Explanation of symbols

DESCRIPTION OF SYMBOLS 1,1A ... Ultrasonic probe 2 ... Ultrasonic flaw detector P ... Metal pipe U ... Ultrasonic wave U1 ... Longitudinal wave ultrasonic wave U2 ... Transverse wave ultrasonic wave

Claims (5)

An ultrasonic probe for detecting flaws by obliquely injecting ultrasonic waves into a metal tube,
The end shape of the cross section perpendicular to the axial direction of the metal tube of the ultrasonic probe has a longitudinal wave and a longitudinal wave that are propagated inside the metal tube. An ultrasonic probe characterized by having a non-circular shape designed so that wave ultrasonic waves do not reach the inner surface of a metal tube.
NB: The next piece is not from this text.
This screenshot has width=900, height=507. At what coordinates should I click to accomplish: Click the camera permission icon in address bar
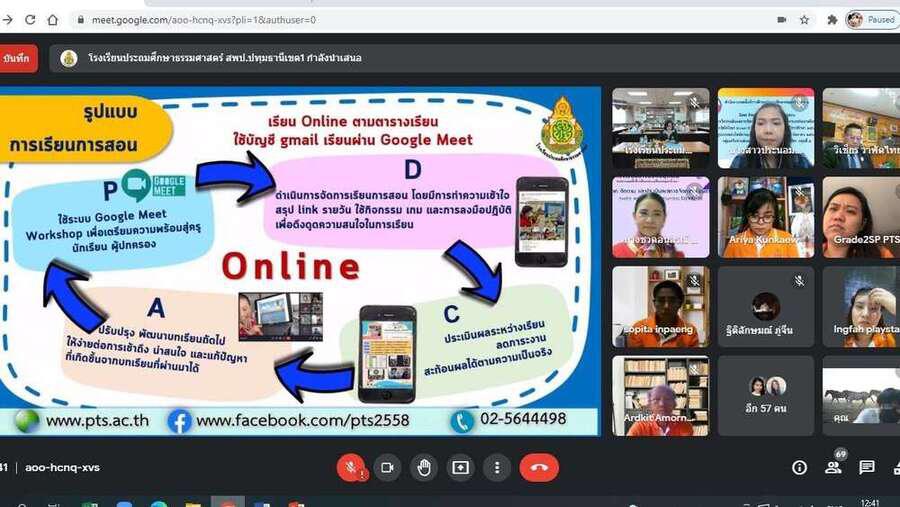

The cross-sectional end shape of the ultrasonic probe is:
Propagation to the focusing point based on the preset metal tube shape, the sound velocity of the transverse wave ultrasonic wave in the metal tube, the sound velocity of the longitudinal wave ultrasonic wave in the contact medium, and the focal point of the transverse wave ultrasonic wave in the metal tube A first step of calculating a propagation path of ultrasonic waves to be
Based on the propagation path calculated in the first step and a preset length along the circumferential direction of the metal tube of the ultrasonic probe, a first shape for calculating the cross-sectional end shape of the ultrasonic probe is calculated. Two steps,
Propagation of longitudinal ultrasonic waves propagating inside the metal tube based on the cross-sectional end shape of the ultrasonic probe calculated in the second step and the sound velocity of longitudinal ultrasonic waves in the metal tube set in advance A third step of calculating a route;
If there is a propagation path that reaches the inner surface of the metal tube among the propagation paths of the longitudinal wave ultrasonic wave calculated in the third step, the focal point of the transverse wave ultrasonic wave is changed, While repeating up to the third step, when there is no propagation path reaching the inner surface of the metal tube, a fourth step adopting the cross-sectional end shape calculated in the second step;
The ultrasonic probe according to claim 1, wherein the ultrasonic probe has a non-arc shape designed by performing the above. An ultrasonic probe for detecting flaws by obliquely injecting ultrasonic waves into a metal tube,
The ultrasonic probe is an array probe configured by arranging a plurality of elements in parallel,
In the refracted wave consisting of longitudinal and transverse ultrasonic waves propagating inside the metal tube, the ultrasonic wave is delayed for each element so that the transverse wave ultrasonic wave is focused and the longitudinal wave ultrasonic wave does not reach the inner surface of the metal tube. ultrasonic probe you characterized in that time is set.   An ultrasonic flaw detection method comprising flaw detection using the ultrasonic probe according to claim 1.   An ultrasonic flaw detector comprising the ultrasonic probe according to claim 1.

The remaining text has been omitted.